Over a half million Americans travel abroad for surgery on a yearly basis. Escalating health care costs in the United States, as well as difficulty in receiving medical care due to rules and regulations by HMOs, has prompted frustrated Americans to seek health care elsewhere. It is a well-known fact that foreign destinations often offer medical procedures identical to those in the United States for a fraction of the cost.
The reduction in cost is not attributable to any lack of quality, education or retraining. As a matter of fact, many foreign destinations use state-of-the-art equipment and procedures not currently in use in the United States. In addition, many foreign health care providers do not experience the burden of carrying large amounts of malpractice insurance that is now required in the U.S., and which drives up health care costs. Medical tourists have saved nearly $20 billion dollars in health care treatments, procedures and surgeries in the past year by traveling abroad for their medical needs.
For example, heart bypass surgery in the United States may cost an individual over $130,000. The same procedure costs under $7,000 in India or $35,000 in Korea. Likewise, a hysterectomy in the United States may cost between $20,000 and $30,000, while the same procedure in Costa Rica costs less than $5,000.
In many cases, foreign medical destinations are not only luxurious, but include the latest state-of-the-art technology and equipment available in various fields of practice. It is common for medical care contracted through a medical tourism provider to also include 24-hour observation and care as well as private nursing and private room facilities.
Not to mention the fact that individuals who travel abroad for medical care are also able to enjoy a bit of vacation time in unique or exotic locations such as Thailand, Singapore, India, Brazil, Argentina, South Africa and more.
Changing Opinions on Quality Health Care
The old saying, “If you can’t beat them, join them”, seems to be holding true for many major medical and health insurance providers in the United States. Because finances are at the bottom of individual decisions to travel abroad for medical care, American health care providers are finally paying attention.

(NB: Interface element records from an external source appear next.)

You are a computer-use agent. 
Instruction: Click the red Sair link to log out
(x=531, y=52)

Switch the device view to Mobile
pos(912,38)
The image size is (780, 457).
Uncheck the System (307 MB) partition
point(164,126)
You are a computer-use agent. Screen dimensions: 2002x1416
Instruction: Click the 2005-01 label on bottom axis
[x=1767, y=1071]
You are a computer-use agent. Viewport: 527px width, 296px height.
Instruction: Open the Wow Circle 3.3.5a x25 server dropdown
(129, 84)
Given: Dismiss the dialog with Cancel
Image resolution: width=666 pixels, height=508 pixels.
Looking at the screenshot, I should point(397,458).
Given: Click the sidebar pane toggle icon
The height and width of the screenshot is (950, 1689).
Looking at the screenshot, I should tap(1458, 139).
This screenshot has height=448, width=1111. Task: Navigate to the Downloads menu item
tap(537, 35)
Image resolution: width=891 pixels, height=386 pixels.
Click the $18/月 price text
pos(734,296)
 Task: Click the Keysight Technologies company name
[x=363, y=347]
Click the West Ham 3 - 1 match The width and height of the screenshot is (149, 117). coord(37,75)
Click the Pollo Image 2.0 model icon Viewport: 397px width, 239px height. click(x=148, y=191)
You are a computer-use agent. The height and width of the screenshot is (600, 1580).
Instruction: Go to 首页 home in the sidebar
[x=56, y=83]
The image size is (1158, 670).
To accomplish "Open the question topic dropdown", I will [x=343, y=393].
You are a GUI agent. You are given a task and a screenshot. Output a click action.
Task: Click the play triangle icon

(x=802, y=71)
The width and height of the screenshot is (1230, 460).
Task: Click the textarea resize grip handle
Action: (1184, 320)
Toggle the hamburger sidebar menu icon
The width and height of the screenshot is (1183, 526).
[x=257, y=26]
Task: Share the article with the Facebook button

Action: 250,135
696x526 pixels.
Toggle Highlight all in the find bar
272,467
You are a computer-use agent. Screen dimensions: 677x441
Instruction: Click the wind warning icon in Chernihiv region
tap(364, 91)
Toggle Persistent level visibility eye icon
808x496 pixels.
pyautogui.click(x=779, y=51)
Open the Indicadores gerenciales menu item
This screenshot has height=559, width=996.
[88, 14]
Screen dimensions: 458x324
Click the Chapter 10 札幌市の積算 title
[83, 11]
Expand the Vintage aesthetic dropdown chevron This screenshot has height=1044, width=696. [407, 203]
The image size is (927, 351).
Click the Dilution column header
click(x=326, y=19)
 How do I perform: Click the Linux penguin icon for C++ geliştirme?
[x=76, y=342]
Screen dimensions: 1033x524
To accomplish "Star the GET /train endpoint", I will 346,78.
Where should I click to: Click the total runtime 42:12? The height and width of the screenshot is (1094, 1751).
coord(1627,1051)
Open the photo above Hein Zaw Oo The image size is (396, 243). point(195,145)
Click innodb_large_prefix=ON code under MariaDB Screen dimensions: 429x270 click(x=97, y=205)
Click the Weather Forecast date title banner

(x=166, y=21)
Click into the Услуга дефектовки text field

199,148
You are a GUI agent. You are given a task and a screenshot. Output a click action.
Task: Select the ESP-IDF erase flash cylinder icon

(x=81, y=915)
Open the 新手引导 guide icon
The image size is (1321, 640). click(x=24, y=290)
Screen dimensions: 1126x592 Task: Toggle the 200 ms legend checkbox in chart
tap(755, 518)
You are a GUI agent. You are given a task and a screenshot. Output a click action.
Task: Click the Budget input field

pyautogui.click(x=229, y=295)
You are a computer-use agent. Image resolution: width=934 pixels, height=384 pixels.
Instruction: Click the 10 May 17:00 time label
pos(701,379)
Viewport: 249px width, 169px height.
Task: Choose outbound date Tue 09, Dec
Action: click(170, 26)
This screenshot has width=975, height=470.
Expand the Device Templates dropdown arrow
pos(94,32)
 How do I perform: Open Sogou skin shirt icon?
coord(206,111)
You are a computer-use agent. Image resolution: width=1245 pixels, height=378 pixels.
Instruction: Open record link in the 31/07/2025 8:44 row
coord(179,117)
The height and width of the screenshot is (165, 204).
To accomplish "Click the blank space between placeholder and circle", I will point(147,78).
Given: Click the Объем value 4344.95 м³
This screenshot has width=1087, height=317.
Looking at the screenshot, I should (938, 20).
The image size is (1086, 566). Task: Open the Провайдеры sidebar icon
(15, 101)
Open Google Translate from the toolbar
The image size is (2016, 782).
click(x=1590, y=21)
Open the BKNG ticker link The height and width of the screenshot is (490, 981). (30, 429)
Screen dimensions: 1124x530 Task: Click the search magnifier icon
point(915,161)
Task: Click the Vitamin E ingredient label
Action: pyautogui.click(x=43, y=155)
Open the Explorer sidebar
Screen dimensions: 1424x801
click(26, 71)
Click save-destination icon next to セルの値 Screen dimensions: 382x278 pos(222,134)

For example, CIGNA, a large carrier in the United States, is considering offering reimbursement for hip and knee surgeries in foreign destinations. Other insurance companies and their subsidiaries, such as Companion Global Healthcare Inc., of Blue Cross and Blue Shield of South Carolina, is beginning to offer international care as an option available in their basic health insurance plans. Indeed, many healthcare service providers are expecting and anticipating that medical tourism will be standard in the healthcare field by 2015.